Returning to Attack Models from Day 1
Chosen Plaintext Attack (CPA): An attacker chooses plaintext
messages and gets encryption assistance to obtain the
corresponding ciphertext messages. The task for the adversary is
to weaken the cryptosystem using the plaintext-ciphertext pairs.
Chosen Ciphertext Attack (CCA): An attacker chooses
ciphertext messages and gets decryption assistance to obtain the
corresponding plaintext messages. Objective is to weaken the
cryptosystem. The attacker is successful if he can retrieve some
secret plaintext information from a target ciphertext which is
given to the attacker after the decryption assistance is stopped.
Adaptive Chosen Ciphertext Attack (CCA2): A CCA where the
decryption assistance will be available forever, except for the
target ciphertext.
Attack models further discussed
Note 1: Encryption assistance of a public key system is always
available since the public key is always available… In
otherwords, CPA can always be mounted against a public key
system. Hence all public key systems *should* resist CPA!!!

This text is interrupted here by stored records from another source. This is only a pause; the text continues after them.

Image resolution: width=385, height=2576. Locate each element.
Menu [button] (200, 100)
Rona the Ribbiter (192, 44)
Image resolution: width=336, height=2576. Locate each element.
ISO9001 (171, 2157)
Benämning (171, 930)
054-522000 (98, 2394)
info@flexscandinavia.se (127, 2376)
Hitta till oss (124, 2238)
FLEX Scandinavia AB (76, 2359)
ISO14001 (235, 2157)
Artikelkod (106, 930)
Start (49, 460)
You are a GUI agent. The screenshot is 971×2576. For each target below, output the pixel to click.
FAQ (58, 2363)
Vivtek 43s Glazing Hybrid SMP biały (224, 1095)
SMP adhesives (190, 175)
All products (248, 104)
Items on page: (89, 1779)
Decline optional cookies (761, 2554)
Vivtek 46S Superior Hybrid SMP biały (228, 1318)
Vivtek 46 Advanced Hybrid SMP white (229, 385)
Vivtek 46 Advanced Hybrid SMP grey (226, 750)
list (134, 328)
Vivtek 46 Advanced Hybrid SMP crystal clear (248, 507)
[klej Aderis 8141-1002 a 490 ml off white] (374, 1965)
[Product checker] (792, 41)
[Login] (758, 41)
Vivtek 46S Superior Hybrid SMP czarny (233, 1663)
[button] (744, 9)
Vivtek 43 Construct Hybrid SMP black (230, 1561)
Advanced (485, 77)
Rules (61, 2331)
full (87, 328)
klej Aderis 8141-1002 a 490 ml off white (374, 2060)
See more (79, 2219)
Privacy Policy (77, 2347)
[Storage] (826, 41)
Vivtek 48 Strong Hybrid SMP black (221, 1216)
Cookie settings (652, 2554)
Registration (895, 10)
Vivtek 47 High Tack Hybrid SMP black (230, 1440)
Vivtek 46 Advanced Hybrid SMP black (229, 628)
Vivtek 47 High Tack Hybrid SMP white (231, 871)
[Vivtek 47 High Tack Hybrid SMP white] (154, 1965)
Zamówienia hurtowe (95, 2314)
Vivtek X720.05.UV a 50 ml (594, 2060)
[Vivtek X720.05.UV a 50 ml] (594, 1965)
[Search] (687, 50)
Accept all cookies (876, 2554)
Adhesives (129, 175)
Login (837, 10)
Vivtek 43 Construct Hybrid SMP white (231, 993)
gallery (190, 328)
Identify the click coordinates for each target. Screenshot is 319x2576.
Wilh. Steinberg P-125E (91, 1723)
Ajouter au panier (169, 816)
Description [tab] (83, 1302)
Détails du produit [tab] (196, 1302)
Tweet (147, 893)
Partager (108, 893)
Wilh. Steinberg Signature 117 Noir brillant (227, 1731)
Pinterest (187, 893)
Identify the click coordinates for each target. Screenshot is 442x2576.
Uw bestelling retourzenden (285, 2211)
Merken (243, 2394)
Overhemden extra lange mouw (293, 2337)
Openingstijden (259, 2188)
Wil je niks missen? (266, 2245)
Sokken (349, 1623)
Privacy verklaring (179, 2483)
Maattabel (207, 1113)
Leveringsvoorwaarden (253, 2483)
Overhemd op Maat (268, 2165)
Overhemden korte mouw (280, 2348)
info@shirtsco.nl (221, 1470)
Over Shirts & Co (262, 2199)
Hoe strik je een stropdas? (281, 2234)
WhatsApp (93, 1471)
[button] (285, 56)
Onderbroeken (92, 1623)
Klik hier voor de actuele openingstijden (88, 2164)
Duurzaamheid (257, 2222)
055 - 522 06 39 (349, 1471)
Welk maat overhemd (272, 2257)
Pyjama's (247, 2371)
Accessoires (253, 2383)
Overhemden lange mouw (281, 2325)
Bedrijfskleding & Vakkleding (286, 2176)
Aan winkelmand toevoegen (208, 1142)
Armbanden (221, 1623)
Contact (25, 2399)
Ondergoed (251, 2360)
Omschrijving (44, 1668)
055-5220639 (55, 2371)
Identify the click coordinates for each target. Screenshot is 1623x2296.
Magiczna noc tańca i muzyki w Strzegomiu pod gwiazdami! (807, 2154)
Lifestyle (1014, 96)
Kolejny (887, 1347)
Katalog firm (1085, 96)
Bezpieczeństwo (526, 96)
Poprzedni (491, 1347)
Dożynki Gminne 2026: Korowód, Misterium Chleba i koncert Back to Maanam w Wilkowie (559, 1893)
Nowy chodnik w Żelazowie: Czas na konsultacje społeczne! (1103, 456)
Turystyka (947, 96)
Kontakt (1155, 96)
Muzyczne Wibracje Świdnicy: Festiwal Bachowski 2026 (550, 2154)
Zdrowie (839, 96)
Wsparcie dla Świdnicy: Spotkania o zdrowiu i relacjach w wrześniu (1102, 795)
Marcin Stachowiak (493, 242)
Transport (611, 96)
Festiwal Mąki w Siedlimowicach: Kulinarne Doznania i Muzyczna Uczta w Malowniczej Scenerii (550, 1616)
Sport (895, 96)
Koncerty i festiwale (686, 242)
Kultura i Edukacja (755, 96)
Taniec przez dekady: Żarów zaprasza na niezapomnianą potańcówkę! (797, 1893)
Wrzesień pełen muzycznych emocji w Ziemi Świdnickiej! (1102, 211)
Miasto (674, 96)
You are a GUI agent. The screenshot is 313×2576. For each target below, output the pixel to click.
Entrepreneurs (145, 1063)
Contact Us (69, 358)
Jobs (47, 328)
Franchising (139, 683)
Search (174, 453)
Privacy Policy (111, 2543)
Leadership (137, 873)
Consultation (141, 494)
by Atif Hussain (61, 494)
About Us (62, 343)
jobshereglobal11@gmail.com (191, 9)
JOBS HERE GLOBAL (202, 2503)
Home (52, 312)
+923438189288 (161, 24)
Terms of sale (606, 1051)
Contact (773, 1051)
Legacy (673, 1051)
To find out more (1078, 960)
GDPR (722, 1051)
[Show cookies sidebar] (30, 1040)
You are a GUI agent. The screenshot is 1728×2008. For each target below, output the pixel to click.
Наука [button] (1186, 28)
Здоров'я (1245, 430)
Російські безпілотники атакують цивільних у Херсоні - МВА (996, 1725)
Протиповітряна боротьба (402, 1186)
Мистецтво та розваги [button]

Note 2: Attackers may exploit the nice homomorphic properties
of public key systems to make up a ciphertext via some clever
calculations.
– If the attacker is assisted by a decryption service, then
manipulations may enable him to obtain some plaintext
information
– One must be careful whether one is “used” to provide a decryption
oracle
– Where do we see this problem? Answer: challenge response and
nonces!!!
What does it mean to be secure?
For a PK encryption algorithm, some starting points:
– It means that recovering the private key from the public key
should be hard
– With high probability, a message should not be recovered from
seeing its encrypted form
– No useful information can be computed from the encrypted form
of a message
– We do not want the adversary to be able to compute useful facts
from just seeing messages (i.e. that two messages are of identical
content)
Polynomial Time Indistinguishability
Polynomial Indistinguishability: An encryption scheme is
polynomial time indistiguishable if no adversary can find two
messages whose encryptions he can distinguish between
– I.e. if ciphertexts are like messages in an envelope, we can’t tell
two envelopes apart
– Or, it is impossible (in polynomial in k-bits) to find two messages
m0 and m1 such that a polynomial-time algorithm can distinguish
between c0 and c1
Note: Any encryption algorithm in which the encryption
algorithm is deterministic immediately fails
– i.e. given f, m0 and m1, and c coming from either m0 or m1, it is
easy to decide which one it came from (just calculate f(m0) and
f(m1)
Semantic Security
Consider two games, and let h:M {0,1}* where M is a message space. E.g.
h() may be any function that finds information about m from M (e.g. does m
have an “e” in it?)
Game 1: We tell Eve that we are about to choose m and ask her to guess h(m)
Game 2: We tell Eve a=E(m) for some m, and ask her to guess h(m)
In first game: the adversary only knows that a message m is about to be
chosen
In second game: the adversary sees a ciphertext.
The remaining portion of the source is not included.